Gérer la douleur et rester compétitif

L’équipe Aston Martin s’est concentrée sur l’optimisation de l’ergonomie du cockpit, du réglage précis de la forme du siège à l’ajout de rembourrages stratégiques, afin qu’Alonso puisse affronter les exigences du Grand Prix sans aggraver sa blessure. La capacité d’Alonso à terminer la deuxième séance d’essais libres sans douleur est un signe prometteur.  Cela suggère que les modifications sont efficaces et qu’il devrait être en mesure de concourir à son niveau habituel.

Cependant, le principal défi sera de gérer la fatigue pendant le week-end, notamment pendant la course, lorsque les exigences physiques sont à leur maximum. Le Grand Prix de Hongrie étant la dernière course avant la pause estivale, Alonso est déterminé à profiter pleinement de ce week-end. Le tracé étroit et sinueux du Hungaroring récompense la précision et la régularité, qualités dont Alonso a fait preuve tout au long de sa carrière.
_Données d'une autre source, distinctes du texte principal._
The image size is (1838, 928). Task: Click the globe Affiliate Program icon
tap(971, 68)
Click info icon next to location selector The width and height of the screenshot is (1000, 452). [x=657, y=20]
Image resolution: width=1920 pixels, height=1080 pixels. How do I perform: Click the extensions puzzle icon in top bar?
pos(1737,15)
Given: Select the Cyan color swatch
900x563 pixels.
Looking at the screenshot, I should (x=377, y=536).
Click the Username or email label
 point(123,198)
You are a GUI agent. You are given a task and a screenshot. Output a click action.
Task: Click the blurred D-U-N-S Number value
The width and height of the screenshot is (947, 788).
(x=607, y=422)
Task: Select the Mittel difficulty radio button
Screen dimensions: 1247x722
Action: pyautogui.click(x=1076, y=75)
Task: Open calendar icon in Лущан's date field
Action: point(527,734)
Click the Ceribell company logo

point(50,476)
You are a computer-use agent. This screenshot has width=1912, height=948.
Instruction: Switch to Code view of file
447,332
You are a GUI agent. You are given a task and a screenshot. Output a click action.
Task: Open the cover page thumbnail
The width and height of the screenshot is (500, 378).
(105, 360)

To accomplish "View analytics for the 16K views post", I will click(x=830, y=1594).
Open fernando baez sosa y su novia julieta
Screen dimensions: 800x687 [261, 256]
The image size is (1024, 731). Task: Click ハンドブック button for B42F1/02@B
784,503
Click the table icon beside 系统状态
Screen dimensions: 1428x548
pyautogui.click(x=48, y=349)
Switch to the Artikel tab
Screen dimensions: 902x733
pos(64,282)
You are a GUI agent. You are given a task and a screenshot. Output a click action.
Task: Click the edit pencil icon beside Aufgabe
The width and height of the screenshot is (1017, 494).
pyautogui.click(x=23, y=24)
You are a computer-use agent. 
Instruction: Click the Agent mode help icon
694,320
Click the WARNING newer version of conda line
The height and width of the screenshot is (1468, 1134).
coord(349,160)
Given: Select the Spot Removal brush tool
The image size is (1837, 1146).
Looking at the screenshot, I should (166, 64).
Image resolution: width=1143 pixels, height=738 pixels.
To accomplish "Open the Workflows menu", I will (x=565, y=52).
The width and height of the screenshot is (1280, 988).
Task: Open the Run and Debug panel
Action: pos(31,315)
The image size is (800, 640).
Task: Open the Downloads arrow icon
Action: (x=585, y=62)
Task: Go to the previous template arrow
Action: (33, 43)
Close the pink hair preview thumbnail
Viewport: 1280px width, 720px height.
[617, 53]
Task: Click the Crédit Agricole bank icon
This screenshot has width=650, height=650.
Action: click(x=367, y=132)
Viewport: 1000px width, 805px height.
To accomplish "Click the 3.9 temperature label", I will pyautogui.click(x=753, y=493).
Si sa blessure peut limiter son confort hors de la voiture, sa confiance dans le pilotage de l’Aston Martin sans douleur est un atout majeur.

La route à suivre et se concentrer sur la performance

Alonso et Aston Martin ont connu une saison en dents de scie, luttant contre des rivaux de milieu de tableau et subissant les contraintes physiques d’un calendrier exigeant. Ce week-end, l’accent sera mis sur la maximisation des points et une entrée en lice en pleine forme. La grande expérience du pilote espagnol, combinée à la réactivité de l’équipe face à ses besoins physiques, pourrait encore faire de lui un prétendant redoutable en Hongrie.

Comme l’a déclaré Alonso : « Le plus important, c’est que je ne ressente aucune douleur dans la voiture.» Cet état d’esprit – privilégier la performance en course tout en faisant confiance aux solutions de l’équipe – pourrait être essentiel pour que son Grand Prix de Hongrie ne soit pas défini par sa blessure, mais par sa capacité d’adaptation et de compétition.